Flock is a “pervasive surveillance system” that captures all drivers’ information, not just those related to law enforcement investigations, according to EFF.
“It has become possible to have massive amounts of privacy violations happening at a large scale because the data is sprawling and largely accessible,” Hamid said. Mass data collection captures everyone, not just crime suspects, she added.

“99.99 percent of that data has no law enforcement relevance,” she said.
That matters from a Fourth Amendment perspective, according to Rubel at UWM.
The Fourth Amendment states: “The right of the people to be secure in their persons, houses, papers, and effects, against unreasonable searches and seizures, shall not be violated, and no Warrants shall issue, but upon probable cause, supported by Oath or affirmation, and particularly describing the place to be searched, and the persons or things to be seized.”

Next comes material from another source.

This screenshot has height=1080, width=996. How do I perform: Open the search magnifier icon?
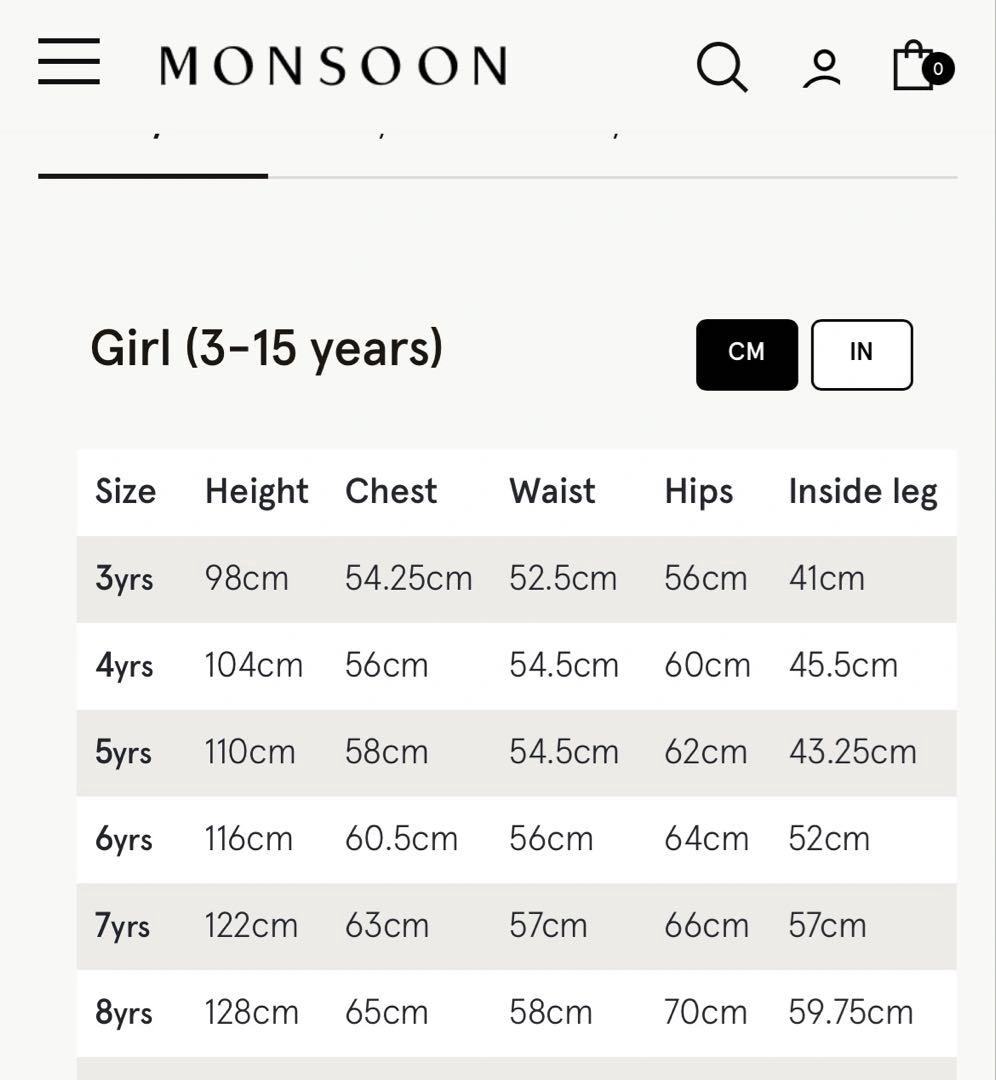[x=722, y=67]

But the amendment doesn’t just protect privacy, according to Rubel, it protects arbitrary exercises of power by police or other government actors.
“Once the cameras are trained and that data is there, there’s no Fourth Amendment protection against agencies using it,” he said. “They don’t have to get a warrant and they don’t have to have a reason. They can just search whoever they want.”

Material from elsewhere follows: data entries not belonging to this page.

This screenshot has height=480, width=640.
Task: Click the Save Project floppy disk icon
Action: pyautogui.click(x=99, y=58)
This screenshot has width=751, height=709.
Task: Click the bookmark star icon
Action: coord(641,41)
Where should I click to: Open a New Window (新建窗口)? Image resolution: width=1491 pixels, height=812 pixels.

The Flock system increases the public’s exposure to arbitrary action by police, Rubel said.
“We hope that police don’t exercise this arbitrarily, but sometimes they do,” he said.”We don’t want to just rely on them not doing it when there’s a legal pathway to do it. That’s where my concern starts, my spidey sense tingles.”
A lot of the privacy and civil liberties concerns hinge on trusting law enforcement. The way the system is used depends entirely upon how each agency administers it and the policies they have in place, according to Flock Public Relations Manager Paris Lewbel.

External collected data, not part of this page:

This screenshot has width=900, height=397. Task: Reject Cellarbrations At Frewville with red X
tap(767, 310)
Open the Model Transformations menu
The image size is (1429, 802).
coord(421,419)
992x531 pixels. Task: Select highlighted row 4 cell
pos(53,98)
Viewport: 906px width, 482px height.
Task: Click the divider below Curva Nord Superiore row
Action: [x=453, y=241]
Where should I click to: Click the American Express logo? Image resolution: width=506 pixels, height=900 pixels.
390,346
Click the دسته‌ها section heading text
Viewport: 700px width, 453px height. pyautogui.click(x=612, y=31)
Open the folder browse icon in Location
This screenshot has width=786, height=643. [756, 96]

“We don’t own the data, the customer does,” he said in a phone interview.
Occasions of misuse of the system by police have also been documented. Over the last year, officers in Milwaukee and Menasha have been accused of using the system to stalk ex-partners.
Flock is a private company holding massive amounts of data and is not accountable to voters or public records laws, Hamid pointed out. That’s a civil liberties issue because “it cinches back down to a single point of failure. One vendor has the servers that all of the data is being captured on, one single point of vulnerability.”
Safeguards and their limits
Data retention limits, audit logs and required justification fields are safeguards against misuse, according to Henry and Hougaard. SBPD also has a strict policy for use of the Flock system.
During a demonstration of how SBPD can search its Flock data, Hougaard showed how officers must enter three search fields before accessing the information. An offense type from a pre-selected list needs to be entered, as well as the related case number and reason for the search.
The latter two are not “hard-coded” fields, meaning someone could enter a fake case number or invalid reason, but Hougaard performs regular audits of the system and gives a monthly report on how many times it is used, he said.
“I think our officers are very cautious with it,” Hougaard said, and he would be able to identify if the system had been misused.
Critics say safeguards can fall short. Retention policies can be bypassed via screenshots, exporting data and emails, according to EFF’s Hamid.
Any downloads of ALPR data by SBPD is stored in a case file, Hougaard explained and is subject to the same safeguards fingerprints or crime scene photographs are.
“At that point it becomes evidence,” he said.
“We did everything possible to minimize issues,” Henry added.
In the end, members of the public speaking up to their elected officials resulted in the city no longer using Flock cameras for law enforcement.
Ideally, that’s the way the system should work, Alderperson Gustafson said. “It’s pleasant to have an overwhelming majority of public comments and the council follows suit. It’s a prime example of where voice matters.”
Even though Sturgeon Bay opted out of its Flock contract, data still flows from nearby jurisdictions and public surveillance will remain an issue for communities to contend with.